- [About this exercise] Return each line of the records below in which the string "will" turns up.

- [Information provided]
____
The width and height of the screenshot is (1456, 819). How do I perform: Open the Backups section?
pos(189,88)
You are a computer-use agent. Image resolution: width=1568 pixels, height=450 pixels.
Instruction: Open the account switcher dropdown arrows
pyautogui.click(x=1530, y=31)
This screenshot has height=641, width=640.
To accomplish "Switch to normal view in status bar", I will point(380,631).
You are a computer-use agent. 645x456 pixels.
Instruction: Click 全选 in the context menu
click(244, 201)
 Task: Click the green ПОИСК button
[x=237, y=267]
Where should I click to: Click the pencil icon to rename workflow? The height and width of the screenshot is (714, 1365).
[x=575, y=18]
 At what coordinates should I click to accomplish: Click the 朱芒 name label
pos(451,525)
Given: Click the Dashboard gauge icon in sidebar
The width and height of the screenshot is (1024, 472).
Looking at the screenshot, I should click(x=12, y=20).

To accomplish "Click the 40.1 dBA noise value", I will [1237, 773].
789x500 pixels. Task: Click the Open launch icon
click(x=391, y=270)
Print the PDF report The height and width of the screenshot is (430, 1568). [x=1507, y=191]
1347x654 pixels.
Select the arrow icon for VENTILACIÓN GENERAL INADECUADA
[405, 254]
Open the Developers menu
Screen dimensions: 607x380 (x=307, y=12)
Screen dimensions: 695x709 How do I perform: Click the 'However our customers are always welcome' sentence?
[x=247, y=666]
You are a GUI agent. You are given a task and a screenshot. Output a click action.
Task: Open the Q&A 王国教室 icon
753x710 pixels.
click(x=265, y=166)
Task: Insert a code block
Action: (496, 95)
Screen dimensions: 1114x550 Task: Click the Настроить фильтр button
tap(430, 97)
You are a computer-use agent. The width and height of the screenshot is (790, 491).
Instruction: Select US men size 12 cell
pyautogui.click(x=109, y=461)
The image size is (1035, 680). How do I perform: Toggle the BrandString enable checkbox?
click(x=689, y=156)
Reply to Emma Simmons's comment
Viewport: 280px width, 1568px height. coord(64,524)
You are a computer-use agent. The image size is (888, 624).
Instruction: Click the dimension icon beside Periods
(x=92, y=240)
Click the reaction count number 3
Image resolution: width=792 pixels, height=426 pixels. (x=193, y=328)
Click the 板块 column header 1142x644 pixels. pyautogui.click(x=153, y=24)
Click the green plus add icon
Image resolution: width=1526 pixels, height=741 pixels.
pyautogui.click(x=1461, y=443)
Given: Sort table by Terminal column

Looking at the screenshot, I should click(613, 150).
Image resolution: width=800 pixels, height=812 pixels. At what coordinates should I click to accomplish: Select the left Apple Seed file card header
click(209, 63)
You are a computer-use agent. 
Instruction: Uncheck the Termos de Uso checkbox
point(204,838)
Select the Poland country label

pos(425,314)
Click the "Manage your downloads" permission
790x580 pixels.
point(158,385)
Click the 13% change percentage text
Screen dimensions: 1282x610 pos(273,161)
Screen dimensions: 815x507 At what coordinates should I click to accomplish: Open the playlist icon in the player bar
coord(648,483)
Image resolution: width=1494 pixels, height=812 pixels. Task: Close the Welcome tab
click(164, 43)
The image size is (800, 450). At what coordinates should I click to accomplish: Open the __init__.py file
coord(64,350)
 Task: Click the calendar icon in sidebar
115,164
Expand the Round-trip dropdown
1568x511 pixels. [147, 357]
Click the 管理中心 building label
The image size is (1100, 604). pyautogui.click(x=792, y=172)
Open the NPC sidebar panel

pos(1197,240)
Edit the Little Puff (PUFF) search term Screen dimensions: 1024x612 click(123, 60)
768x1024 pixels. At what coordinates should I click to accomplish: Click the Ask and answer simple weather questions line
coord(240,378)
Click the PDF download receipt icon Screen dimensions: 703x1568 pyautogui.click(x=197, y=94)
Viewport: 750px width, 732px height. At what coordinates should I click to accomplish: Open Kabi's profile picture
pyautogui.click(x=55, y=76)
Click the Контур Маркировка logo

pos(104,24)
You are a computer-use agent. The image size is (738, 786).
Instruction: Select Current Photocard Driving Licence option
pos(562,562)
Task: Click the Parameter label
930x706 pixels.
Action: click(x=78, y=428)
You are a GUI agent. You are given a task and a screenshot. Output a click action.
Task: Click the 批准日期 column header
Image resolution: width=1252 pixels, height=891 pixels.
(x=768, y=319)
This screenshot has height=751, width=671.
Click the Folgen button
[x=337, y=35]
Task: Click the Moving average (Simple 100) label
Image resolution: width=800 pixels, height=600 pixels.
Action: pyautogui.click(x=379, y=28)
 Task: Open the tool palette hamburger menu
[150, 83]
____
- [Expected output]
To accomplish "Switch to normal view in status bar", I will point(380,631).
To accomplish "Click the 40.1 dBA noise value", I will [1237, 773].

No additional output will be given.